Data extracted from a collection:
□ □ □ □

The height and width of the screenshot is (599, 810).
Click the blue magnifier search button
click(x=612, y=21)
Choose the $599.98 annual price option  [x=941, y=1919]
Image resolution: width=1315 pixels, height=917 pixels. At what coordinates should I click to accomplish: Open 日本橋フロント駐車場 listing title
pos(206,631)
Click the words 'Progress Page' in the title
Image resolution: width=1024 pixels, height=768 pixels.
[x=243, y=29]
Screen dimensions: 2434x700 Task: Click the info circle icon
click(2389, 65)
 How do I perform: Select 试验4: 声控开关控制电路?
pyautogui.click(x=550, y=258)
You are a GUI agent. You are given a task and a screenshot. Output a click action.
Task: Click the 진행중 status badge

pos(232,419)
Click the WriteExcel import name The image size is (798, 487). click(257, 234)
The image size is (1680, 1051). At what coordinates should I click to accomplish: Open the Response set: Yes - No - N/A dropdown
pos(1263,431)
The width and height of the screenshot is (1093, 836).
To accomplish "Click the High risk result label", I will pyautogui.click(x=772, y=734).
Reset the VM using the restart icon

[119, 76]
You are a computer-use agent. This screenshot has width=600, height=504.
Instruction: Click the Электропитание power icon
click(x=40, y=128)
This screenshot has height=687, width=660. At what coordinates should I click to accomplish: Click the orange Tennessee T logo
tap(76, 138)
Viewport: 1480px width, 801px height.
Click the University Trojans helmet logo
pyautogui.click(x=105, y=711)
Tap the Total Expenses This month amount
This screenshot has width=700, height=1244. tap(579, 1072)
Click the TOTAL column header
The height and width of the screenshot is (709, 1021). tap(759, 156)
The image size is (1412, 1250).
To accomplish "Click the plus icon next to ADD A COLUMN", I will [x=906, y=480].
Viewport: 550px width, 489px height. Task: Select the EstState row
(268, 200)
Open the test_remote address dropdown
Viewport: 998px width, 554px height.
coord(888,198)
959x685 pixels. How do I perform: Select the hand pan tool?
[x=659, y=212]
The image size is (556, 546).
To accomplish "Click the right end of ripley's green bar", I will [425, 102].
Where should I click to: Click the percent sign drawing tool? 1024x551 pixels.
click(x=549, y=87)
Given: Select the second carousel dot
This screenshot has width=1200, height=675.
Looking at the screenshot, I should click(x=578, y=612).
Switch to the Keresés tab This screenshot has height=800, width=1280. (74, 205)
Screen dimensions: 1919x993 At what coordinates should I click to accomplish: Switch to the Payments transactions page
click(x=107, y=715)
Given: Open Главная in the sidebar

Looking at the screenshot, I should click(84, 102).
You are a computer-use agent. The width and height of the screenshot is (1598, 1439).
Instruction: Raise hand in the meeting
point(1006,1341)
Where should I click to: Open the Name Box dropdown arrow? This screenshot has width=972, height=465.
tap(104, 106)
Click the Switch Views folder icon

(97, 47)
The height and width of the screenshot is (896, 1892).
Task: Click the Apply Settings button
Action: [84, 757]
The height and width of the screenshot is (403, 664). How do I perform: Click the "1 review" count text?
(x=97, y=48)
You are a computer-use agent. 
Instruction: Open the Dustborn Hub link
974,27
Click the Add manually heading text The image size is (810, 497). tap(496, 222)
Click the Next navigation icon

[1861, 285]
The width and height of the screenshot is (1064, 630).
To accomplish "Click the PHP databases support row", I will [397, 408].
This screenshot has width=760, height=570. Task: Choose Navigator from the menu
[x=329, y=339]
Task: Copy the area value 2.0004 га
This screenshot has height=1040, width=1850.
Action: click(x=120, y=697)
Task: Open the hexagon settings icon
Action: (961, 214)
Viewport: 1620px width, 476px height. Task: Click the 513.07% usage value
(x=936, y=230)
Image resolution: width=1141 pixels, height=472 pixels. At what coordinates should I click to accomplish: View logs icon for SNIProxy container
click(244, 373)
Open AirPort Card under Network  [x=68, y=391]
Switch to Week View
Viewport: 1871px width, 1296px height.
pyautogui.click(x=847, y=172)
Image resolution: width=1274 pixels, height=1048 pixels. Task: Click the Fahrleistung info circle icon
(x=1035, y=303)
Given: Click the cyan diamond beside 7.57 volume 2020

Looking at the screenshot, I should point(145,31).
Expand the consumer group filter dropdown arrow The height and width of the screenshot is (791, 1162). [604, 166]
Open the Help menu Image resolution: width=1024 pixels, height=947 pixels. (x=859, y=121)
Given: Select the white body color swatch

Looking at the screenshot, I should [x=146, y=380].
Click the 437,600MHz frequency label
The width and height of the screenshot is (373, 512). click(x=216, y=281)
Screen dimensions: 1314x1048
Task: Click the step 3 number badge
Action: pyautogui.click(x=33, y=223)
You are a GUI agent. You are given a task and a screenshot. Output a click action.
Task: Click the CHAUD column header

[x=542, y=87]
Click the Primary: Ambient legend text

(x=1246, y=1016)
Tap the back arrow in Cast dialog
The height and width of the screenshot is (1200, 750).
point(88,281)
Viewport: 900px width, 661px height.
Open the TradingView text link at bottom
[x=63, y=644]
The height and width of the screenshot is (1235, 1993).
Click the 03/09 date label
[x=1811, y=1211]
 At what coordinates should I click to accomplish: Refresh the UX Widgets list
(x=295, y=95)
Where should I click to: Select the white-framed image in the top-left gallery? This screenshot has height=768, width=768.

□ □ □ □

### STATED PROBLEM
Reproduce only the lines starting with the one that contains "Viewport: 900px width, 661px height." and going on through the end of the rows, including the requests. Multiply every coordinate in the answers by 1.4 and round it to a whole number, rounding halves up.

### TASK ANSWER
Viewport: 900px width, 661px height.
Open the TradingView text link at bottom
[x=88, y=902]
The height and width of the screenshot is (1235, 1993).
Click the 03/09 date label
[x=2535, y=1695]
 At what coordinates should I click to accomplish: Refresh the UX Widgets list
(x=413, y=133)
Where should I click to: Select the white-framed image in the top-left gallery? This screenshot has height=768, width=768.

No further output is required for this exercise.